I guess I don't really understand what this is doing for us. I already make backup copies of all of my blurays using AnyDVD, what's the difference here?
I have to make encodes of the BDs I've purchased. Its too much of a pain in the but to watch them otherwise.
Uh, no you don't. Blu-ray discs are already compressed and encoded to MPEG2, AVC, or VC-1. With BD ripping tools, you can remove unneeded streams and maintain the original encode. You cannot do that with "this" (decoded video output accessible thanks to HDCP master key). ALL you can do with this IS make an encode unless you have a PC from the future.
Sure, I do that too, but I would continue to do it anyways...because I'm still not going to have the router bandwidth to stream full bitrate blurays from my computer to my PS3...right?

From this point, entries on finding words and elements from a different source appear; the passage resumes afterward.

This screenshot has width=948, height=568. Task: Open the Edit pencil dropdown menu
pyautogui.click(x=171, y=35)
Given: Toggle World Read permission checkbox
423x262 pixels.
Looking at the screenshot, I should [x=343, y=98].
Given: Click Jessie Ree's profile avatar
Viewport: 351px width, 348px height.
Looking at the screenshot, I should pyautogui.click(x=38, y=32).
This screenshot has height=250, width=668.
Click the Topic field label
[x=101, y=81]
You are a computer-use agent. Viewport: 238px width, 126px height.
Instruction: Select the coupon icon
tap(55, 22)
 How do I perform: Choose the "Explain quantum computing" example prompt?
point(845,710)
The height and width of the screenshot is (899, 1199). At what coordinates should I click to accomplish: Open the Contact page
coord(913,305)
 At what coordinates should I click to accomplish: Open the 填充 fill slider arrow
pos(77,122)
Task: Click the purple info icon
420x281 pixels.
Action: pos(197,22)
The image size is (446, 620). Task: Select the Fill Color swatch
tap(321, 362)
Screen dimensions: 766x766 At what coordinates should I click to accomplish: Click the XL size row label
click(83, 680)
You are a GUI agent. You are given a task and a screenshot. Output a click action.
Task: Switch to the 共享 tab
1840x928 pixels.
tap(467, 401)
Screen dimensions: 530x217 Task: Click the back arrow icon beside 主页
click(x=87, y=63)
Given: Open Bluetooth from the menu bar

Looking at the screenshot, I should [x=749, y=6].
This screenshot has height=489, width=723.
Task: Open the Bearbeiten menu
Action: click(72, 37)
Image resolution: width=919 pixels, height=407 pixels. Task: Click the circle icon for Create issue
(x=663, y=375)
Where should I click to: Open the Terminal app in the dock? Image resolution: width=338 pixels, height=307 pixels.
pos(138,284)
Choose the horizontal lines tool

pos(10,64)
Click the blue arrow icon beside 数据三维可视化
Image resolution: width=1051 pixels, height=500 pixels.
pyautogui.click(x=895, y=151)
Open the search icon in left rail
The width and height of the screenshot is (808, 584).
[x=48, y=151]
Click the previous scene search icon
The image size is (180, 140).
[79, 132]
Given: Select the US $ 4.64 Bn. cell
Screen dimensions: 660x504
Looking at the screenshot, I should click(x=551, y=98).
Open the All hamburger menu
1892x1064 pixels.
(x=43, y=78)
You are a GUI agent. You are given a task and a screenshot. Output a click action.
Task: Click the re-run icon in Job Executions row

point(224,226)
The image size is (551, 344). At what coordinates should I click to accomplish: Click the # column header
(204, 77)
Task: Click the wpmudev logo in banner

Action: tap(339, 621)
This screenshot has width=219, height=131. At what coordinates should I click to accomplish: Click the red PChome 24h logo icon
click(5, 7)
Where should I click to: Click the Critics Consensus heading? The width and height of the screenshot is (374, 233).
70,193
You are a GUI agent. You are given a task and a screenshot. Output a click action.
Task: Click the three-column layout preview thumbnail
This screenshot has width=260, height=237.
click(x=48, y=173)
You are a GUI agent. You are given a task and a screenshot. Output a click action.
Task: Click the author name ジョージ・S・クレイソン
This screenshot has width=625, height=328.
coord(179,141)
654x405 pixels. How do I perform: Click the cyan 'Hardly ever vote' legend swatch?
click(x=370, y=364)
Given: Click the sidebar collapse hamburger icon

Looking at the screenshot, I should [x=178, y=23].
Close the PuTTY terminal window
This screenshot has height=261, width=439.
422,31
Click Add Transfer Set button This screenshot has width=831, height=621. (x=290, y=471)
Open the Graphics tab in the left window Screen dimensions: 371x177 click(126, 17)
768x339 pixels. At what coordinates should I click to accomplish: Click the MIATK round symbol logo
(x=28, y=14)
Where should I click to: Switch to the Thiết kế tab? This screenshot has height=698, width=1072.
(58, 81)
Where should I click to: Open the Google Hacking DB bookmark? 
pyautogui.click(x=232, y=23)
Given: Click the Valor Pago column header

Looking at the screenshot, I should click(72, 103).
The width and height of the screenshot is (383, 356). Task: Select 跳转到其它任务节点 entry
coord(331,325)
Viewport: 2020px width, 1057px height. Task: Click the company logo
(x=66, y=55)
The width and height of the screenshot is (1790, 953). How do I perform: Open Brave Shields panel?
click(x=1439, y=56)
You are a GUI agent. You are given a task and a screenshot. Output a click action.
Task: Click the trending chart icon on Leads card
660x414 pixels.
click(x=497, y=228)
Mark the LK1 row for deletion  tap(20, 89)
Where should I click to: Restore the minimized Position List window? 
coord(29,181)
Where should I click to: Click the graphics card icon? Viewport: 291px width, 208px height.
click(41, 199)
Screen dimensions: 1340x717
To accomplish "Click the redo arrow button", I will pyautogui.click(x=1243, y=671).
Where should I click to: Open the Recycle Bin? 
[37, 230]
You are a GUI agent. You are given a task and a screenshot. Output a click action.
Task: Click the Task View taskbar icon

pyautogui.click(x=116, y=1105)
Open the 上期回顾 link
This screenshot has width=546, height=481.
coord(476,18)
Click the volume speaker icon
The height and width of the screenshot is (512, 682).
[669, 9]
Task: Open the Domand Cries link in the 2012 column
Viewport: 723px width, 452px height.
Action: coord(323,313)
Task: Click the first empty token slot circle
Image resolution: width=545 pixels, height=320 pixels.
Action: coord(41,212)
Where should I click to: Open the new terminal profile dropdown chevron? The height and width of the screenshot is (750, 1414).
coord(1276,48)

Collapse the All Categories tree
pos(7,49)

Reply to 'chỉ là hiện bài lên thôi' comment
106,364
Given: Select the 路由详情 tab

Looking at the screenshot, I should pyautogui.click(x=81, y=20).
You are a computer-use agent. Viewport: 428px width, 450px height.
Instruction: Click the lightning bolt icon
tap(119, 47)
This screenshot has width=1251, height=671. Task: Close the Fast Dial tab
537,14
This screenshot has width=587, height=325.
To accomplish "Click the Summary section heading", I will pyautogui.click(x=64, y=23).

While it would take an insane amount of bandwidth to stream the decompressed video, that's not what it's about either. All it really means is that we can now intercept the video and audio stream after it has been decoded and sent to the output devices so it doesn't matter what kind of DRM it has earlier in the process, you can still get a high-quality source. You're still expected to do a lossy encode.
And I know I said it didn't matter what kind of DRM there was earlier in the stream but, well, there's Cinavia (audio watermarks indicating how the video is intended to play).

Cinavia survives even analog generational transitions, but it's still a form of DRM copy protection. They are forcing all players to be compliant with it by tying it in with AACS+ licensing requirements (players can't play those discs without the manufacturers agreeing to it). Basically, a cam rip will have an audio watermark that says to only allow the movie to play on theatrical equipment. A BD rip will have a watermark that says to only allow it to playback on protected commercially pressed discs with AACS (remove the AACS encyption and you got a video that will mute itself and display a nag screen on compliant playback devices). A DVD rip may have a watermark that says it cannot be played over a network stream or a video file.
While there probably is a "Theatrical and encrypted pressed commercial disc" flag, I'm pretty sure they are making different watermarks for the home versions. Perhaps someone should sue the content providers implementing it for advertising "lossless" audio if it has been reprocessed with this crap for a home version's watermark? Their website even says that a legitimate camcorder recording may inadvertantly trigger Cinavia protection. For example, if your neighbor cranked up his loud movie because the wedding in your yard was too loud for him, you may have a wedding video that mutes itself and displays a nag screen on compliant players.
Hackers: Get to work on detecting and removing Cinavia from audio streams... STAT!
It's too bad that most of the science for the imperceptible watermarks was private research (not published).